In the aftermath of September 11 2001 security has been at the top of any Government or Enterprise agenda. Scrutinizing flight passenger lists, conference participants’ background, customers’ profile and securing access to public and private databases through gateways has become a standard way of doing things. Legislation has been put in place which in many countries give the authorities increased right to analyze personal data ? In some cases overriding existing privacy legislation.
In a networked world everybody leaves traces that are personally individually identifiable (PII). When we use our mobile phone, the cell network provider knows the location you are in and the time of the call. When you browse a bookstore on the internet, an applet will tell the web-site owner of your buying habits - and the moment you make a purchase on the net, you leave behind a sign of your reading habits and intellectual preferences. When you use your credit card on the net to buy flowers, the address of the receiver is recorded and related to your ID. If you are under medical treatment and receive medicine, the prescription will inform about your deceases. Under which circumstances do you want this information to be revealed?

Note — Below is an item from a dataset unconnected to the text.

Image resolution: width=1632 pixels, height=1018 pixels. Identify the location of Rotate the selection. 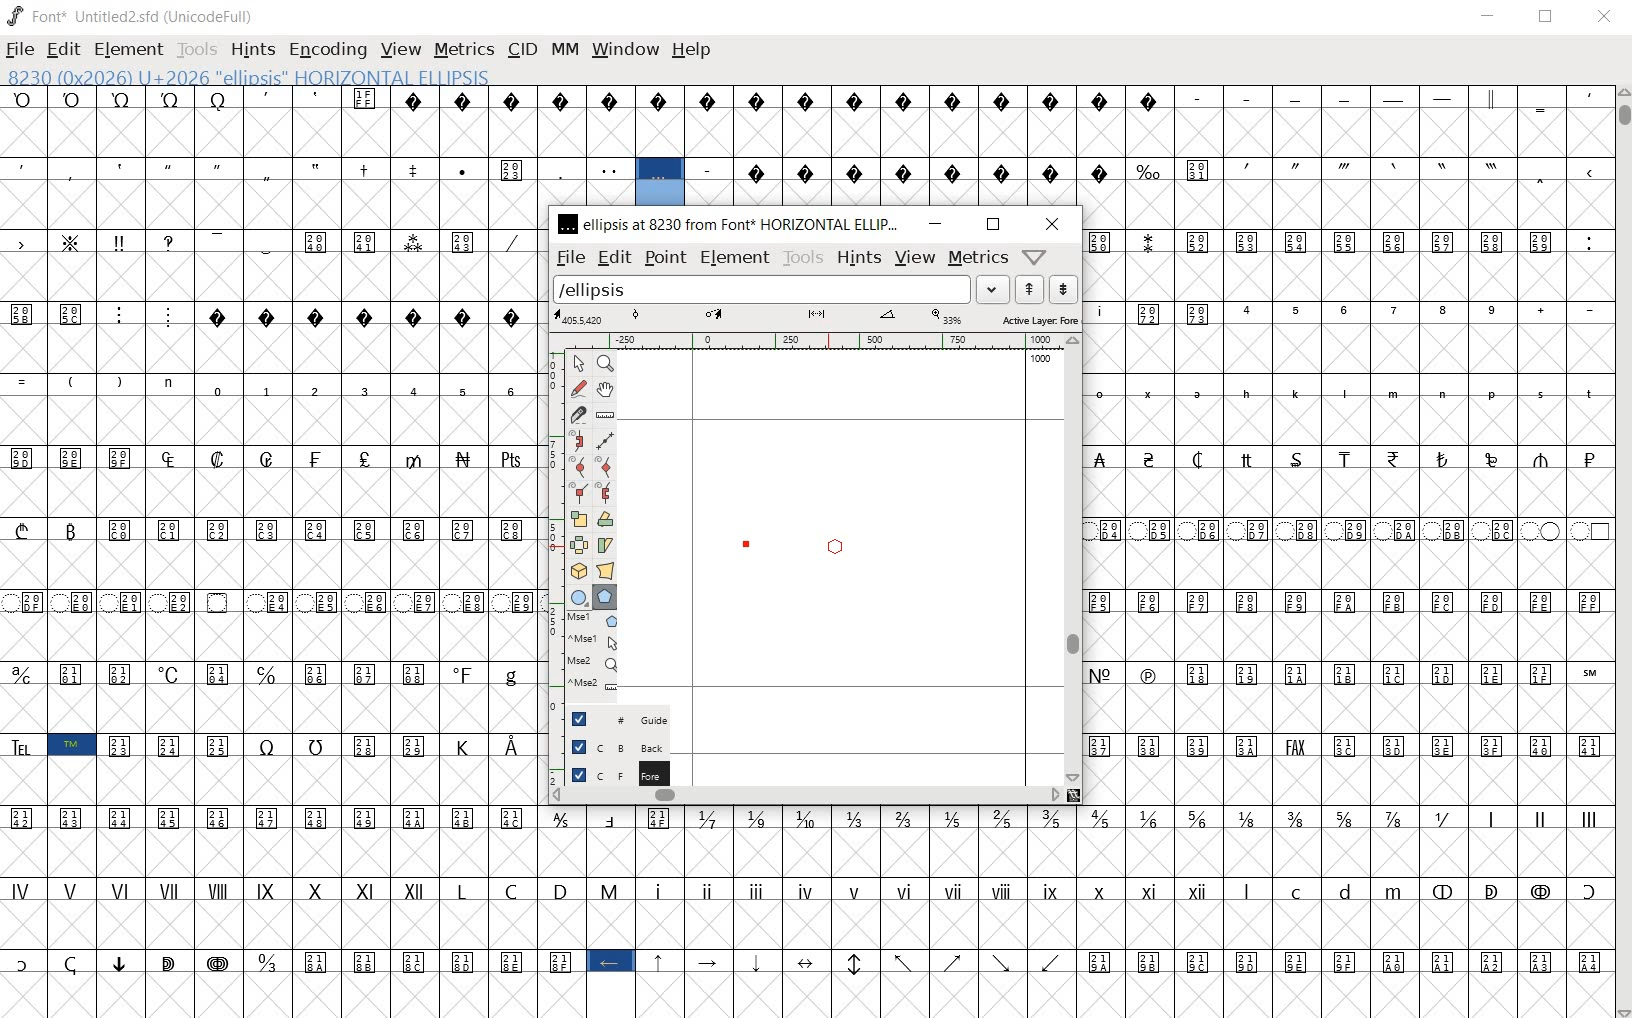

Most countries as well as the European Union and its member countries have since long been aware of the potential threat against personal integrity in case a malevolent organization got hold of all this information. And now Governments in most countries are becoming increasingly interested in accessing personal information to prevent terrorism and establish an electronic surveillance of dubious elements in the society.
This paper intends to describe how IT solutions with a special focus on the public sector could be developed and deployed that will help organizations as well as individuals to protect their personally identifiable information, set up policies that will be translated to watch dogs that will ensure that these policies are followed when allowing external or internal users to access the information and later ensure that audit can be performed which will log any use of data.